Hydration Best Practices

lady in mountains

Whether you are navigating one of our backpacking trips in Escalante this fall, or taking on an adventurous day hike in Utah’s mighty desert, it is very important to follow smart hydration practices. 

When hitting the trail, make sure to follow these simple tips and tricks for drinking plenty of water while enjoy the beauty of our public lands.

We all need water.

Water is critical  for all sorts of daily bodily functions.  Water helps us regulate body temperature, aids in smoothe digestion, delivers oxygen all over the body, protects and cushion joints, and flushes out unwanted toxins from the body.  Additionally, the human body is roughly 60% water, which means it is necessary to keep a solid baseline of hydration for all systems to function well.  While the amount of water intake varies widely by individual, if you are out for a day of hiking, we like to suggest 3-4 liters of water for the entirety of the day will keep you at a “happy camper” status.

Develop a strong pre-hydration game.

No matter where you live, we all wake up dehydrated simply because the body was deprived of water for likely 6-8 hours.  Rather than waiting until you are working up a sweat on mile one up Observation Point in Zion, consider pre-hydrating while eating your breakfast before the hike even begins.  Pre-hydrating can go a long way when you arrive at your gateway town for a trip too, as often times the great places we love to hike may be located at higher elevations than most people live.  At higher elevation, the body needs more water to perform well.  So, if you are heading to a place like Bryce Canyon National Park (elevation ~7,700ft) from sea level, drink plenty of water upon your arrival to Utah!  

Consider using a hydration bladder.

You may think these seem silly on the trail, but on a backpacking trip they are the most ergonomic way to ensure you have enough water between streams and rivers to fill up.  Nalgene water bottles are great too, but can be cumbersome and make you have to stop often to strip off a heavy pack to access the bottle.  A hydration bladder offers a convienient straw that is always right near your mouth.  The added bonus I find with my bladder is that, because it is so close, I tend to drink more throughout the day just because it is always available to me.  REI or any sports store is a great place to shop for one.  We recoomend a 3 liter bladder as a good starting point for any Outdoor Mavens trip.  

Go to bed with a full water bottle in your tent.

After a huge day hiking in the mountains, you will likely arrive back to camp happily tired and a totally empty hydration bladder.  Great job!  But, your work doesn’t stop there.  As it was mentioned earlier, once we head off to sleep, our body will work without water all night.  Most of our guides fill up one water bottle and set it just outside their tent every night.  This ensures that if you wake up thirsty, water is easily accessible and when you wake up you can begin that pre-game of fueling up.  

tent camping lake

Practice LNT with your water vessel choice.

We all know disposable plastic water bottles plague our oceans, and landfills.  You can extend your LNT ethics to what you choose to bring on a trip with regard to water bottle choice.  Go green and commit to purchasing a Nalgene or two as well as a hydration bladder if you are opting for longer hikes.  All three of these choices can be cleaned with hot soapy water, and can be used for much longer than a 16oz Nestle bottle.

Replace your lost electrolytes.

This is especially true when you are sweating hard in the spring/summer heat of the desert.  When you sweat you loose things like sodium (salt), potassium, and chloride.
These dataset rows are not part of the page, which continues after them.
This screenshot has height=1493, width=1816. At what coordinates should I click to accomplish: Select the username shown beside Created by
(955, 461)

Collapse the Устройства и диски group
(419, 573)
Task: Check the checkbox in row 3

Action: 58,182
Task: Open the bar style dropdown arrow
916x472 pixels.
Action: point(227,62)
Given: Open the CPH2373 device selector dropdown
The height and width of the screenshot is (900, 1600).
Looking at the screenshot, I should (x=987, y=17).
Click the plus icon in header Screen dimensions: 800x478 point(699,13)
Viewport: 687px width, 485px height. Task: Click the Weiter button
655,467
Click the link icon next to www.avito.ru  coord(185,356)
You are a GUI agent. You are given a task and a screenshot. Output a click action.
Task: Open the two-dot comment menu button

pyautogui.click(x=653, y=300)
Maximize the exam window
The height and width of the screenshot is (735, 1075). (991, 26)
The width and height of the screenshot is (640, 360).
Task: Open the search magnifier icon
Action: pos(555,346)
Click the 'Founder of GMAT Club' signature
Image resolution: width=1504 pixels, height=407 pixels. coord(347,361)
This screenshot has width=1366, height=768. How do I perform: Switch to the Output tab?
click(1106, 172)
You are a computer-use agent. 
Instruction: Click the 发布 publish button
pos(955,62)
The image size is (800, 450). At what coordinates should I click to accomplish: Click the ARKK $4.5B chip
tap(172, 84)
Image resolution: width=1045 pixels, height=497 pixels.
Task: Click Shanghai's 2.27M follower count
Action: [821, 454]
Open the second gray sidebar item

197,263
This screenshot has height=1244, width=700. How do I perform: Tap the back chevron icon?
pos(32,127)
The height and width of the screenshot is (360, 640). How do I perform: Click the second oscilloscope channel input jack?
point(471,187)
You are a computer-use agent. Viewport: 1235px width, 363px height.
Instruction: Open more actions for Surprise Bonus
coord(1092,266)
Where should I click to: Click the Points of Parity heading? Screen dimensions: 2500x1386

These are essential components your body needs to continue running effectively throughout the rest of your day.  You can opt for electroylyte rich drinks like Gatorade or coconut water.  You can also make sure to add some extra table salt to your dinner or lunch to replace the sodium you sweat out on the trail. 

winter camping

Winter Water Options.

When the mercury drops, making for a cold day hiking, it is easy to let hydration fall by the wayside.  But, drinking plenty of water when it is cold and you are exercising your body is just as important if not more!  Tea is a great hot beverage to use, or even warm water with a small amount of a sport’s drink mixture to make the water more palatable in the cold.  Pre-hydrating before a winter hike with things like juice or water are great ways to get ahead of the curve.  In winter your body generally has a highly output--it is working harder trudhing through snow and sweating under all those extra layers.  Also, while people tend to hate on coffee, if it is used in moderation, coffee does offer at least some hydration benefit.  

Be knowledgeable about your backcountry water sources.

If you are doing a day hike at any one of our national parks, potable, purified drinking water is available.  You can fill up your hydration bladder anywhere and most likely purchase a tea at a concessions space.  The true test of becoming a hydration jedi master is when you move into hydrating in the backcountry.  On a backpacking trip you will need to fill up your water bottles from streams, rivers, and sometimes from murky puddle-like sources in the desert.  The key to hydrating yourself safely in the backcountry is filtering and purifying.  On an Outdoor Mavens trip all filtering and purifying is done and taught by trained professional guides.  However, if you want to continue hiking on your own in the backcountry, your next steps would be to look into products like the MSR gravity filter, and chemical purification systems such as Aqua Mira.



Stay on point with your hydration and get the most out of your next hiking adventure!